IEEE/ACM Trans Comput Biol Bioinform. 2022 Jul-Aug;19(4):2313-2323. doi: 10.1109/TCBB.2021.3084147. Epub 2022 Aug 8.
The availability of thousands of assays of epigenetic activity necessitates compressed representations of these data sets that summarize the epigenetic landscape of the genome. Until recently, most such representations were cell type-specific, applying to a single tissue or cell state. Recently, neural networks have made it possible to summarize data across tissues to produce a pan-cell type representation. In this work, we propose Epi-LSTM, a deep long short-term memory (LSTM) recurrent neural network autoencoder to capture the long-term dependencies in the epigenomic data. The latent representations from Epi-LSTM capture a variety of genomic phenomena, including gene-expression, promoter-enhancer interactions, replication timing, frequently interacting regions, and evolutionary conservation. These representations outperform existing methods in a majority of cell types while yielding smoother representations along the genomic axis due to their sequential nature.

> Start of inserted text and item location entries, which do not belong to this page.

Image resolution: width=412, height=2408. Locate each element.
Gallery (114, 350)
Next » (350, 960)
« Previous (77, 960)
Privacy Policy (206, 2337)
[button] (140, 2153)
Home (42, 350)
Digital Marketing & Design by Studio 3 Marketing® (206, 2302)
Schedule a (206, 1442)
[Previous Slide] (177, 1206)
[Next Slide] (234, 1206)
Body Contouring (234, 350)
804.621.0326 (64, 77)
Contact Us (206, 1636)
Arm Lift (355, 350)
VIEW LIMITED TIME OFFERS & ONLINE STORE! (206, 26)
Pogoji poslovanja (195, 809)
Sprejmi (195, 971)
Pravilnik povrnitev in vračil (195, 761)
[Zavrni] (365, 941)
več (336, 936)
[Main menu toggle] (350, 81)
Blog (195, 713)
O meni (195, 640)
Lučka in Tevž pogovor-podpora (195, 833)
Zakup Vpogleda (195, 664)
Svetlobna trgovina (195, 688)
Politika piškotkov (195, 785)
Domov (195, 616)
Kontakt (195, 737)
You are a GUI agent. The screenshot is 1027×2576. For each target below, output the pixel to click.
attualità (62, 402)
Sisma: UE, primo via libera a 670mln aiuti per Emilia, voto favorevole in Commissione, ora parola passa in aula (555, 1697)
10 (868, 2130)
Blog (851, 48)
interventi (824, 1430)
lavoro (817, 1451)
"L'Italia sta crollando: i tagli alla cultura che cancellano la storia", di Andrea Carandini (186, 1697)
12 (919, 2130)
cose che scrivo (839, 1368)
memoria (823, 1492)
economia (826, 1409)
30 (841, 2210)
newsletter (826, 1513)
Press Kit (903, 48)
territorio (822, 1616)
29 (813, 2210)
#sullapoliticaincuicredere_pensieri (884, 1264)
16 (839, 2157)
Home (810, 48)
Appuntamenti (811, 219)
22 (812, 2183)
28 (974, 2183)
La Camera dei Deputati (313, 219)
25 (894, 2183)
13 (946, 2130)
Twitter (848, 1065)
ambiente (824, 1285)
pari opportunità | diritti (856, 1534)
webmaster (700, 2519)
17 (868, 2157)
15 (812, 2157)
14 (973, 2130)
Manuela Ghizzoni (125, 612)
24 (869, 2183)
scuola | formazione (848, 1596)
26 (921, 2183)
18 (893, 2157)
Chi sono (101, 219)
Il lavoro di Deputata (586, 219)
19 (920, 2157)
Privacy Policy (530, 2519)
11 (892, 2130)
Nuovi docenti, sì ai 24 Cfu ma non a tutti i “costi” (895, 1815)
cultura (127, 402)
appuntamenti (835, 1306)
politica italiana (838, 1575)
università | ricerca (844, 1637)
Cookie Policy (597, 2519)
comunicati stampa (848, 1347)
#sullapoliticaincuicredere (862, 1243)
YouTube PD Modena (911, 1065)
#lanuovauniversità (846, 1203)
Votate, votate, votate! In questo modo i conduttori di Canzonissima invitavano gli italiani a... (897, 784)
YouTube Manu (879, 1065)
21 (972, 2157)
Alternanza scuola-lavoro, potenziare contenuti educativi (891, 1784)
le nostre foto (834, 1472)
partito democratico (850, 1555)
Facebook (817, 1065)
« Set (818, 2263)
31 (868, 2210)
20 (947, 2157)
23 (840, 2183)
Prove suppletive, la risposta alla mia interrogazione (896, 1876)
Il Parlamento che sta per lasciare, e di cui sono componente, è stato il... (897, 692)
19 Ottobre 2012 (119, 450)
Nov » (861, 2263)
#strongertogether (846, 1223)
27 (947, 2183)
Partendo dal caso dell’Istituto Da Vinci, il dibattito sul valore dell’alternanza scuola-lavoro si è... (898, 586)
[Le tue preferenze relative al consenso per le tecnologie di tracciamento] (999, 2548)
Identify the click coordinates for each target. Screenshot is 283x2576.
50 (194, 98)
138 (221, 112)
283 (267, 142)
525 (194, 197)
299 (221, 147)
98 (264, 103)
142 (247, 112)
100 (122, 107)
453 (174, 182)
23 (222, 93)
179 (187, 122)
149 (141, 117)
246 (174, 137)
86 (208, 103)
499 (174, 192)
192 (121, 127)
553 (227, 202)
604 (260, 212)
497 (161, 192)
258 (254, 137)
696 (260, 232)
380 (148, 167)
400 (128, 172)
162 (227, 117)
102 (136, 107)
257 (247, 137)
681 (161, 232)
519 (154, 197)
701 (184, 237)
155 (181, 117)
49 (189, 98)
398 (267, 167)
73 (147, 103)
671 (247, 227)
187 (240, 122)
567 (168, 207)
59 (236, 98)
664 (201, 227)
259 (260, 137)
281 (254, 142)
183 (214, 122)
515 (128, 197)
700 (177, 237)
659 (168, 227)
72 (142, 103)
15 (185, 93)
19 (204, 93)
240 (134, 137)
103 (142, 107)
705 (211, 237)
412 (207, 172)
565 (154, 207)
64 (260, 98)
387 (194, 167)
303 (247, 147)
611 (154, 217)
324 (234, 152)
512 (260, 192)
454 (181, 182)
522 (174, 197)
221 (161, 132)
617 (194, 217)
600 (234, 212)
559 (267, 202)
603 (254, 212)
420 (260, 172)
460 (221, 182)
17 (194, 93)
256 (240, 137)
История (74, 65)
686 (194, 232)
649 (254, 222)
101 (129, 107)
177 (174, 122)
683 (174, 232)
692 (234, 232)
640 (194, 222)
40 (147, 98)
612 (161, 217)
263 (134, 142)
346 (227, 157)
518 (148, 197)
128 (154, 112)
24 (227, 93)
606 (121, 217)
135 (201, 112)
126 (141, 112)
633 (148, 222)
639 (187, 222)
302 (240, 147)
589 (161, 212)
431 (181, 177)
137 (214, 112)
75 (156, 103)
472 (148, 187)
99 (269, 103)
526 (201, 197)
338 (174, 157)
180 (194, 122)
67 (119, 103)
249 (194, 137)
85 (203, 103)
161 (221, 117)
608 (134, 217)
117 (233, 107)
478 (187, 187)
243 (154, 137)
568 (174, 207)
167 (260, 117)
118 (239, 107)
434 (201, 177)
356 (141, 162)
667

有成千上万种表观遗传活性的检测方法,这就需要对这些数据集进行压缩表示,以总结基因组的表观遗传景观。直到最近,大多数这样的表示都是细胞类型特异性的,适用于单一的组织或细胞状态。最近,神经网络使得在不同组织中总结数据成为可能,从而产生了一种泛细胞类型的表示。在这项工作中,我们提出了 Epi-LSTM,这是一种深度长短期记忆(LSTM)递归神经网络自动编码器,用于捕获表观基因组数据中的长期依赖关系。Epi-LSTM 的潜在表示捕捉到了各种基因组现象,包括基因表达、启动子-增强子相互作用、复制时间、频繁相互作用区域和进化保守性。这些表示在大多数细胞类型中优于现有方法,并且由于其顺序性质,在基因组轴上产生了更平滑的表示。